Given problem:
Copy out verbatim everything from the beginning of the entries down to and including the line that contains "pyautogui.click(x=185, y=427)".

Entries for locating words and elements:
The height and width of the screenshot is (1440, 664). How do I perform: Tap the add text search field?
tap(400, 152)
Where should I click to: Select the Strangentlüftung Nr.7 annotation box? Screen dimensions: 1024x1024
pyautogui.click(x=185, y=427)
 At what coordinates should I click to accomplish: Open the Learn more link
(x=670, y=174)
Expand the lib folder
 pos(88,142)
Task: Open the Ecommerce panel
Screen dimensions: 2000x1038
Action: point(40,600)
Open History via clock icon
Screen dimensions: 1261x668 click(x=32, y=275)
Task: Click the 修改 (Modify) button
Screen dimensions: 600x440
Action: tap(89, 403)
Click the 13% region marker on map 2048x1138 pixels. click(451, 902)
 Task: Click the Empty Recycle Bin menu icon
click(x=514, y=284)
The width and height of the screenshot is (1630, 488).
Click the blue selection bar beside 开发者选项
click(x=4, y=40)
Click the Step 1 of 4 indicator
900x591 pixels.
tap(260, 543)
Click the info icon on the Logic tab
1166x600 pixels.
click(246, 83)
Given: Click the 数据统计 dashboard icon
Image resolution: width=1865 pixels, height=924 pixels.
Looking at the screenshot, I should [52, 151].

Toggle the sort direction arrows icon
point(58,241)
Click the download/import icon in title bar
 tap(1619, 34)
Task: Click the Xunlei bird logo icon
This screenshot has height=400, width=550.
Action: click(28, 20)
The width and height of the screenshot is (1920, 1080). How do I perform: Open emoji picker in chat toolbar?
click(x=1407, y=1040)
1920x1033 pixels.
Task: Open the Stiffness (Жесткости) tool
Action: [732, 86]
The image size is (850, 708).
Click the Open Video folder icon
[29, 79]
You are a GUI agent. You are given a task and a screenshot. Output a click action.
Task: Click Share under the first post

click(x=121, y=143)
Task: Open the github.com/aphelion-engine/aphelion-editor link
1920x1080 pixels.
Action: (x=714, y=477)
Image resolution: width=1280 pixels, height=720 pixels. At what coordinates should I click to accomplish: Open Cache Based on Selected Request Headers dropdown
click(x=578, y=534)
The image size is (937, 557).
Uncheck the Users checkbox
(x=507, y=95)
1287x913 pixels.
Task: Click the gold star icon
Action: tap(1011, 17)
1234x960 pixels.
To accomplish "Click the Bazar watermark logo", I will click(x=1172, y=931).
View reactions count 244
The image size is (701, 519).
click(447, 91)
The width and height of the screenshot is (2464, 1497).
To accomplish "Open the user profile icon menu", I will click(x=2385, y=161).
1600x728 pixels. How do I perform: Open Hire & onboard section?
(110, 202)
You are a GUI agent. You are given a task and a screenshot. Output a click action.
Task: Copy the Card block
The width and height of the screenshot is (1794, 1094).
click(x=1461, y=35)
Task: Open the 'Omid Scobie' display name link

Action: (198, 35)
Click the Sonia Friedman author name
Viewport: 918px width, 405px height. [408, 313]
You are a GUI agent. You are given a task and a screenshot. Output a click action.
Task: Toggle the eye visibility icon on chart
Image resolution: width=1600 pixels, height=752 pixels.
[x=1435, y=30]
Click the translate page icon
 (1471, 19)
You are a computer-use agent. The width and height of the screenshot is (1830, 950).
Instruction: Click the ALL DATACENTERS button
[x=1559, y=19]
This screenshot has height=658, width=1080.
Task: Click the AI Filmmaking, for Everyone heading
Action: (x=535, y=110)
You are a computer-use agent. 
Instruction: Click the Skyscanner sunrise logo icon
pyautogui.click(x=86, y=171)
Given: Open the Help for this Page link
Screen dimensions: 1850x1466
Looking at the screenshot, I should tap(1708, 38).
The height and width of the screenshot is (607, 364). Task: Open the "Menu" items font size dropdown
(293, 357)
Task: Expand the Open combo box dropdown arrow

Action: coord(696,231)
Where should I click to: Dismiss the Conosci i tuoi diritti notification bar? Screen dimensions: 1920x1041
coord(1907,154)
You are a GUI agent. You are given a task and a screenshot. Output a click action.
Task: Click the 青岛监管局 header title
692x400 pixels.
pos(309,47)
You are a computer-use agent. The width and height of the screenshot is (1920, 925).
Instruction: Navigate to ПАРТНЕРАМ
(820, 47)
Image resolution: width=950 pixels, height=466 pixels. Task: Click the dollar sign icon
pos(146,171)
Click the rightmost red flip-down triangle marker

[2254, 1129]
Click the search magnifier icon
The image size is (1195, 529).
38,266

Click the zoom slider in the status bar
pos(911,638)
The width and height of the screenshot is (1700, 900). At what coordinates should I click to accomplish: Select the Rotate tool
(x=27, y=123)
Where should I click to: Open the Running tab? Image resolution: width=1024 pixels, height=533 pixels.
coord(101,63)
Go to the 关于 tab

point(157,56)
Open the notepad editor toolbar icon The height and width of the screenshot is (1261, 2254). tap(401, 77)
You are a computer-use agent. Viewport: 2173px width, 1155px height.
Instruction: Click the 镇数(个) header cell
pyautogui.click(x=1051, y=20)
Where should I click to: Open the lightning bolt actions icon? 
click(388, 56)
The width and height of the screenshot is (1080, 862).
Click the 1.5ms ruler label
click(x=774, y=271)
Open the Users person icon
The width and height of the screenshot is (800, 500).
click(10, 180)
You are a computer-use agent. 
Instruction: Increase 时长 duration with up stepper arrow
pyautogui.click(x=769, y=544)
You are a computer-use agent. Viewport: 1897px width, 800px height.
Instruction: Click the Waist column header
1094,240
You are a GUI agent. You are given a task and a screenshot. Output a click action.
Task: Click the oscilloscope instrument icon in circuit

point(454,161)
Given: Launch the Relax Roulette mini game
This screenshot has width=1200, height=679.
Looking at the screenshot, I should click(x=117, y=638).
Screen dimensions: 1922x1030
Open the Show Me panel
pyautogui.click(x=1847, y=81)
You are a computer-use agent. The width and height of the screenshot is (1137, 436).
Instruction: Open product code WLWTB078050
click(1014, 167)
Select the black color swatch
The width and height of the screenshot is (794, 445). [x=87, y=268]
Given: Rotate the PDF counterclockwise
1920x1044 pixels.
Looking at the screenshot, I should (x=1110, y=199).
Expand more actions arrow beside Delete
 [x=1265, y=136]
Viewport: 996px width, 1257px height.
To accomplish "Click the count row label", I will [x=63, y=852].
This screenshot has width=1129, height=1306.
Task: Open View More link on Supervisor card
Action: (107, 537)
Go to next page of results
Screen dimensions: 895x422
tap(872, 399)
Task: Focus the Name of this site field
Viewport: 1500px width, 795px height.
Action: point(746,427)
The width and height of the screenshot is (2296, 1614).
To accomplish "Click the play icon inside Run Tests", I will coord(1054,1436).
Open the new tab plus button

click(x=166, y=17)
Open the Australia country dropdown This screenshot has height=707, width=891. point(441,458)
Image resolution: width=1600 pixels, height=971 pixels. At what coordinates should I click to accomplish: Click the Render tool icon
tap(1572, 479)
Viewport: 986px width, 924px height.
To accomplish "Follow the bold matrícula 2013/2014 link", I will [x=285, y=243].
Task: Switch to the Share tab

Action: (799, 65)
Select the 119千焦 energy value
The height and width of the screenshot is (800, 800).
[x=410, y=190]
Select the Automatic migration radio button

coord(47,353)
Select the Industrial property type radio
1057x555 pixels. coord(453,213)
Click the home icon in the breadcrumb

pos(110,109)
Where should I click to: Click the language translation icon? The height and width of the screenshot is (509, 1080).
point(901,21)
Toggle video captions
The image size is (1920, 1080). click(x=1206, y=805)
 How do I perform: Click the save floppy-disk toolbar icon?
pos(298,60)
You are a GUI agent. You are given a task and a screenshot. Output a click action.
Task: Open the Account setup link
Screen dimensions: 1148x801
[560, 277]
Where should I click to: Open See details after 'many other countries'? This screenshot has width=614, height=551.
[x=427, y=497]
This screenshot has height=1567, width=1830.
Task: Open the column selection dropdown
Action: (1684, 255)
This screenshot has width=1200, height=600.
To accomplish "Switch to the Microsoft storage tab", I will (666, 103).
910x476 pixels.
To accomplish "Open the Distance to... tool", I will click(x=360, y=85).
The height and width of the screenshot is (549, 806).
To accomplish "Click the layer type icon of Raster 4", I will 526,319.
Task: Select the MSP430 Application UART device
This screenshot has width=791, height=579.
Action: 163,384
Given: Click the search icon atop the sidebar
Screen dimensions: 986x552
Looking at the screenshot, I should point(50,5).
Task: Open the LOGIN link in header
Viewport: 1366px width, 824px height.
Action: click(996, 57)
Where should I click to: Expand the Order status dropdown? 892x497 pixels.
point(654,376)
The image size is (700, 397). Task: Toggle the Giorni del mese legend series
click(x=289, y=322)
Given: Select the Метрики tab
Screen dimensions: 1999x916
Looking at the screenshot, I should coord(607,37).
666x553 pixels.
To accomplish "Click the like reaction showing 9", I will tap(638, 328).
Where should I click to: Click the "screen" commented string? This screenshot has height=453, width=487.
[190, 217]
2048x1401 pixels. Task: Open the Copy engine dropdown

Worked solution:
The height and width of the screenshot is (1440, 664). How do I perform: Tap the add text search field?
tap(400, 152)
Where should I click to: Select the Strangentlüftung Nr.7 annotation box? Screen dimensions: 1024x1024
pyautogui.click(x=185, y=427)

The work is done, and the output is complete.